Output the listing below verbatim, from its first line to its last.
++++++++++
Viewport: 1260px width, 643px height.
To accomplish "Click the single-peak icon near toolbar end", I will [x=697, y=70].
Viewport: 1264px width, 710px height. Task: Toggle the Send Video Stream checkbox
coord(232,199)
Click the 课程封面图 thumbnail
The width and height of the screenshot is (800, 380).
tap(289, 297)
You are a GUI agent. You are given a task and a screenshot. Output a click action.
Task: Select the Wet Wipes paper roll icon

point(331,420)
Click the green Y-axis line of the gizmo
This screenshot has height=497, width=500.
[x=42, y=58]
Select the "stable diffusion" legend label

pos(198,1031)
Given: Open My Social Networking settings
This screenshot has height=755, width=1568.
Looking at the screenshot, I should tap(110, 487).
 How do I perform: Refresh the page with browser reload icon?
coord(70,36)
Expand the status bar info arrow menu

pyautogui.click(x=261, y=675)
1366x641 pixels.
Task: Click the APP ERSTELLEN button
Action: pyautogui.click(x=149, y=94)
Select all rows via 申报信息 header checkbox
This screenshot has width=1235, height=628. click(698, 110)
++++++++++
RESPONSE:
Viewport: 1260px width, 643px height.
To accomplish "Click the single-peak icon near toolbar end", I will [x=697, y=70].
Viewport: 1264px width, 710px height. Task: Toggle the Send Video Stream checkbox
coord(232,199)
Click the 课程封面图 thumbnail
The width and height of the screenshot is (800, 380).
tap(289, 297)
You are a GUI agent. You are given a task and a screenshot. Output a click action.
Task: Select the Wet Wipes paper roll icon

point(331,420)
Click the green Y-axis line of the gizmo
This screenshot has height=497, width=500.
[x=42, y=58]
Select the "stable diffusion" legend label

pos(198,1031)
Given: Open My Social Networking settings
This screenshot has height=755, width=1568.
Looking at the screenshot, I should tap(110, 487).
 How do I perform: Refresh the page with browser reload icon?
coord(70,36)
Expand the status bar info arrow menu

pyautogui.click(x=261, y=675)
1366x641 pixels.
Task: Click the APP ERSTELLEN button
Action: pyautogui.click(x=149, y=94)
Select all rows via 申报信息 header checkbox
This screenshot has width=1235, height=628. click(698, 110)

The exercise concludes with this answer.